▶ [Provided passage]:
########################################

Folks stood around at Restaurant Nora for more than an hour on Tuesday, talking and eating and waiting for something to happen during a ceremony honoring Chris Fullerton, the founding manager of the Tuscarora Organic Growers Cooperative, who’s moving on after 14 years at the helm. Then finally, after all the small talk had been sucked out of the room, someone let us in on the secret: We were waiting for Nora Pouillon, who was getting her foot examined.

The results were not good. A bone in Pouillon’s left foot was broken, making her at least the second local toque to hit the DL in recent weeks. She was scheduled for surgery today.

“I was packing at night, and I had all these shoes out,” Pouillon says. “I caught my foot on the corner of my bed…and my foot just went like this.” She makes a painful twisting motion with her hands.

The injury didn’t stop Pouillon from traveling to Las Vegas the next day, where she went to a clinic for an exam. The doctor there said it would take 12 hours to bring in an orthopedic surgeon and suggested Pouillon instead fly to San Francisco to get her foot checked.

“I went to San Francisco to a doctor, and he just took off the [walking] cast and threw it out and said, ‘Just walk around and then have an X-ray done when you come back to Washington,'” the chef recalls.

Walking around on her banged-up foot turned out to be bad advice. The doc in D.C. “said it’s really bad. Now I have to do surgery: open it up, separate the bones, put the pin in, put screws in, do all these things,” says Pouillon, who expects to be on her feet soon after surgery.

Her injury won’t have much effect on Restaurant Nora’s operations, she says. “I’m not anywhere in the kitchen anymore anyway,” Pouillon says. But it will have an affect on her trip next month to the massive European Seafood Exposition in Brussels. “I’ll be in a cast, which is a drag,” she says, “because I have to walk a lot.”

########################################

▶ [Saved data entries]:
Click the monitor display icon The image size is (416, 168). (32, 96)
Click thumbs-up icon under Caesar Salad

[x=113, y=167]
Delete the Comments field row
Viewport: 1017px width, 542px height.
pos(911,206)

########################################

▶ [Directions]:
1) Can you rewrite the paragraph of the Pouillon article that begins "The injury didn't stop Pouillon" as a short bulleted list that keeps its main facts?
2) How would you translate this sentence from the Pouillon article into Spanish: "Her injury won't have much effect on Restaurant Nora's operations, she says."
3) Could you quote the Pouillon article starting at "The results were" and ending at "the chef recalls."?
The records are separate material, unrelated to the Pouillon article.

▶ [Responses in order]:
1)
- The day after the injury, Pouillon traveled to Las Vegas and had her foot examined at a clinic.
- The doctor there said it would take 12 hours to bring in an orthopedic surgeon.
- He suggested she fly to San Francisco to have her foot checked instead.

2) Su lesión no tendrá mucho efecto en el funcionamiento del Restaurant Nora, dice ella.

3)
The results were not good. A bone in Pouillon’s left foot was broken, making her at least the second local toque to hit the DL in recent weeks. She was scheduled for surgery today.

“I was packing at night, and I had all these shoes out,” Pouillon says. “I caught my foot on the corner of my bed…and my foot just went like this.” She makes a painful twisting motion with her hands.

The injury didn’t stop Pouillon from traveling to Las Vegas the next day, where she went to a clinic for an exam. The doctor there said it would take 12 hours to bring in an orthopedic surgeon and suggested Pouillon instead fly to San Francisco to get her foot checked.

“I went to San Francisco to a doctor, and he just took off the [walking] cast and threw it out and said, ‘Just walk around and then have an X-ray done when you come back to Washington,'” the chef recalls.